§ **Aim of the exercise**: Beneath this line are the data; copy exactly the part of them that opens with the line containing "Carte PASS Mastercard (149, 1409)" and closes with the line containing "Prêt Voyage (25, 2299)", and only that part.

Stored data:
■ ■ ■

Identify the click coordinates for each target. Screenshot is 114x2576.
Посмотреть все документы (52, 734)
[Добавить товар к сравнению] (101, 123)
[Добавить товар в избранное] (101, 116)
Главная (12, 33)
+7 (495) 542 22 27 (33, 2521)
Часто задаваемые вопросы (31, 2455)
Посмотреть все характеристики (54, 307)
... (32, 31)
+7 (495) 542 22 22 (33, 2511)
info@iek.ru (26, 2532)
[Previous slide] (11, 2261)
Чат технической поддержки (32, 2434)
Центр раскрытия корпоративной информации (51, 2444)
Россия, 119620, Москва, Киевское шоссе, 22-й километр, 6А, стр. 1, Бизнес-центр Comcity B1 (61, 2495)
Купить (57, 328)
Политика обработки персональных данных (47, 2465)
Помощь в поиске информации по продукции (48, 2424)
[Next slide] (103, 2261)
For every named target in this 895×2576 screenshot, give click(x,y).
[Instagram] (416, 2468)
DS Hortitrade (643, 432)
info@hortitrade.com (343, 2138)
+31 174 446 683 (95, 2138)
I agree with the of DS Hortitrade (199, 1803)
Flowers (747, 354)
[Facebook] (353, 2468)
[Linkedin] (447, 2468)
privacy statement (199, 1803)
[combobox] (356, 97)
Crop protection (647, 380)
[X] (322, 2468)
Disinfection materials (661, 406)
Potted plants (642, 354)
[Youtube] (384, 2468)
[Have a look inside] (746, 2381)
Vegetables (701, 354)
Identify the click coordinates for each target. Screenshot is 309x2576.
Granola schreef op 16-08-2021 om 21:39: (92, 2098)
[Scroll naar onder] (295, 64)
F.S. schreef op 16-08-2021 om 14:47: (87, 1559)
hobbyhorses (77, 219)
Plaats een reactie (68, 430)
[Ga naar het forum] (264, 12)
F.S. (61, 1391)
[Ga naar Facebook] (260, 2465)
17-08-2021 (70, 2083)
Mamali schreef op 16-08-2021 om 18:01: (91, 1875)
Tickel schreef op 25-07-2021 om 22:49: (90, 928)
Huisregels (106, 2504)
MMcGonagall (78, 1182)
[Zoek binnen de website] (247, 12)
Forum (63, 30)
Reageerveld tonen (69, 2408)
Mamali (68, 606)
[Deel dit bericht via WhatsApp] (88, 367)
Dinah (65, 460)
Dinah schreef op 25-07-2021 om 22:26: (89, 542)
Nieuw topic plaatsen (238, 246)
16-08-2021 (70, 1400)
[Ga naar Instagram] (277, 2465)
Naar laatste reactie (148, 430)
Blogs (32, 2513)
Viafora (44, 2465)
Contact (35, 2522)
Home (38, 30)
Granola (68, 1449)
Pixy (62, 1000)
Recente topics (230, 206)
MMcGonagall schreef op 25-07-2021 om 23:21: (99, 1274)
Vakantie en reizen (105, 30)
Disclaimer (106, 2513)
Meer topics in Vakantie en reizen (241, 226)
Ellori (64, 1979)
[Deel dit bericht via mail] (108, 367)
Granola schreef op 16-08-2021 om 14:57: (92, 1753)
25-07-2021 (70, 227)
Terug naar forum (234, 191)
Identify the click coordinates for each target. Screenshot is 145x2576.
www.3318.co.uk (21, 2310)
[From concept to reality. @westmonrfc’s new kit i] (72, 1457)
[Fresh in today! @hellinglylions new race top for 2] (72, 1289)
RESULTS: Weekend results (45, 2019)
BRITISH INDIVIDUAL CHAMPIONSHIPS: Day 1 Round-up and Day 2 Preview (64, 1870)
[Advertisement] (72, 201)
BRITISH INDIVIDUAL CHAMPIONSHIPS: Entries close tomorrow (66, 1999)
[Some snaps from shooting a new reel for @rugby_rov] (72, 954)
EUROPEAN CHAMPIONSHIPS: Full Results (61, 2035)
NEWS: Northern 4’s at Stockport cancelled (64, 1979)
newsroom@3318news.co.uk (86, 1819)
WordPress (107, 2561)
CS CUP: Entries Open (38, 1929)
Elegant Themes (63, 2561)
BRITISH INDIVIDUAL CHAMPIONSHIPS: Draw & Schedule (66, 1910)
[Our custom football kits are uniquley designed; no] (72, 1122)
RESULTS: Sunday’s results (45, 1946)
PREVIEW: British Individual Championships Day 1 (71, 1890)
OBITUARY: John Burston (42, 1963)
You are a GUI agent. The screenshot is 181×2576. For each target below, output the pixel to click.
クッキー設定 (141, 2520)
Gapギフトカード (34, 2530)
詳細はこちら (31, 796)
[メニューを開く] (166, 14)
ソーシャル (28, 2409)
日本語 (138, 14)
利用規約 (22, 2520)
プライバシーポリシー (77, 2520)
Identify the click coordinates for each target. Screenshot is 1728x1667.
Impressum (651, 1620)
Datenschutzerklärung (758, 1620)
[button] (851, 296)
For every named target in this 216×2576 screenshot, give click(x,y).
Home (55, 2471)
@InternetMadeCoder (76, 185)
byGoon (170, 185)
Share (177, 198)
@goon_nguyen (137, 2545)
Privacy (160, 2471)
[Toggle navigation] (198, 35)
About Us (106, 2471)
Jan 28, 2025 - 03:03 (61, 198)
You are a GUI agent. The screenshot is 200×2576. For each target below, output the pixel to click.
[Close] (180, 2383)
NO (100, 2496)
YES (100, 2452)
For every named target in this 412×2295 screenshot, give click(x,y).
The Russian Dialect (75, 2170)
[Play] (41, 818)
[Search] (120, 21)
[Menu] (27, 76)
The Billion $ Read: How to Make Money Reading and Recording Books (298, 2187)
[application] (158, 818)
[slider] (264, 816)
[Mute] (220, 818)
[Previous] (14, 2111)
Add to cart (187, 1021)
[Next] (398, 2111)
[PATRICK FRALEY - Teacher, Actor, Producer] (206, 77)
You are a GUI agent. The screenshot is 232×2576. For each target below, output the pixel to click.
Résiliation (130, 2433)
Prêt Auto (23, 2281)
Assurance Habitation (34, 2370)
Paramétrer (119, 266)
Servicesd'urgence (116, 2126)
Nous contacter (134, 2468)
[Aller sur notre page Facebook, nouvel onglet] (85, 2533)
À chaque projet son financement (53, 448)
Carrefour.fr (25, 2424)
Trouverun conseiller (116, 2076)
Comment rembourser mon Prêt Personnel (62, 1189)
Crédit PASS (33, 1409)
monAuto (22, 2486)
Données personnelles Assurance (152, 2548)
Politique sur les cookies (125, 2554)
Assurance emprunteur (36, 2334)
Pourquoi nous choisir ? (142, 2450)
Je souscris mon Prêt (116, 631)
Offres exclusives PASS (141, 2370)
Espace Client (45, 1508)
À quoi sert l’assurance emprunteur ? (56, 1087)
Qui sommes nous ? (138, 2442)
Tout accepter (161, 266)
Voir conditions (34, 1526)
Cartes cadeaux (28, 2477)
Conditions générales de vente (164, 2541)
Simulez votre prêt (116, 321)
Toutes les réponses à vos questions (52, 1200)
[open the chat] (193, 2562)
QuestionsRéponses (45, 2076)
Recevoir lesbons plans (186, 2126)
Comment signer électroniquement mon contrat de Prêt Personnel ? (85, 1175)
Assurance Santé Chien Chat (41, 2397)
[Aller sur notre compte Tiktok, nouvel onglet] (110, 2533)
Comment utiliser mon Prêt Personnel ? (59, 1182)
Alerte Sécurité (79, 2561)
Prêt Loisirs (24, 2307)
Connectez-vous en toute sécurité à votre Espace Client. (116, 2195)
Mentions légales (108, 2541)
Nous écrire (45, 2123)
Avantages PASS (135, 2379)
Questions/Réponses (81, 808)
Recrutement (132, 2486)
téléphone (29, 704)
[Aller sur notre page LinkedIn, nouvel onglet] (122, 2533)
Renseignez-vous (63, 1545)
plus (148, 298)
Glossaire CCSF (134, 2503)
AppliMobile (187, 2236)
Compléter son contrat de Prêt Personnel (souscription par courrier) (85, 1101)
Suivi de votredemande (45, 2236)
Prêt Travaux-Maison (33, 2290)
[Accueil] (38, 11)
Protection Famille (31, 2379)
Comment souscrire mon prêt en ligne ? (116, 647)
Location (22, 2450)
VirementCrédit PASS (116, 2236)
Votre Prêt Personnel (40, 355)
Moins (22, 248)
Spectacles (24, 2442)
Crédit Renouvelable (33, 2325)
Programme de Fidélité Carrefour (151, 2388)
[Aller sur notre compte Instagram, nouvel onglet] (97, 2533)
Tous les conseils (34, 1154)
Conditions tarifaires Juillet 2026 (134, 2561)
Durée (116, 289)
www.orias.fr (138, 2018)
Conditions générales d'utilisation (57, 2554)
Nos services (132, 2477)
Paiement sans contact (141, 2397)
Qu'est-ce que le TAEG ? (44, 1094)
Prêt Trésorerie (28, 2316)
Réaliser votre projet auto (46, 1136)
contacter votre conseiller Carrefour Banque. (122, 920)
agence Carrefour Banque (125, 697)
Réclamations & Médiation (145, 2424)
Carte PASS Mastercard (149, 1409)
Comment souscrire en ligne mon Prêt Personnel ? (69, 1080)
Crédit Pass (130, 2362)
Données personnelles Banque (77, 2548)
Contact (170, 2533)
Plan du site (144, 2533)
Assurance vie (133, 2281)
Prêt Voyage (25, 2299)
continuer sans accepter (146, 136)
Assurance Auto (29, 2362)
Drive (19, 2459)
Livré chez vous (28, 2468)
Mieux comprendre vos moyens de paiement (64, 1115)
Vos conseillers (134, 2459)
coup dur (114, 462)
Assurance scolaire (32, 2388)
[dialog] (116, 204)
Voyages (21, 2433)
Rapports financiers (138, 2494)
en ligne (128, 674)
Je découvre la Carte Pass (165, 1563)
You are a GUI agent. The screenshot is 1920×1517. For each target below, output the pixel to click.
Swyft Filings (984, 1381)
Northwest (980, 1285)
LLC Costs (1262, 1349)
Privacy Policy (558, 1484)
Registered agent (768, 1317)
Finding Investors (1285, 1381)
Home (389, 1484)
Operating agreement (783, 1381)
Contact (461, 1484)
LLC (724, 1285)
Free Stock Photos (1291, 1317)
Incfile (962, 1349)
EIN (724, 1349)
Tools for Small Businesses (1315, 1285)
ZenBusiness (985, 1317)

■ ■ ■

§ **Completed task**:
Carte PASS Mastercard (149, 1409)
Comment souscrire en ligne mon Prêt Personnel ? (69, 1080)
Crédit Pass (130, 2362)
Données personnelles Banque (77, 2548)
Contact (170, 2533)
Plan du site (144, 2533)
Assurance vie (133, 2281)
Prêt Voyage (25, 2299)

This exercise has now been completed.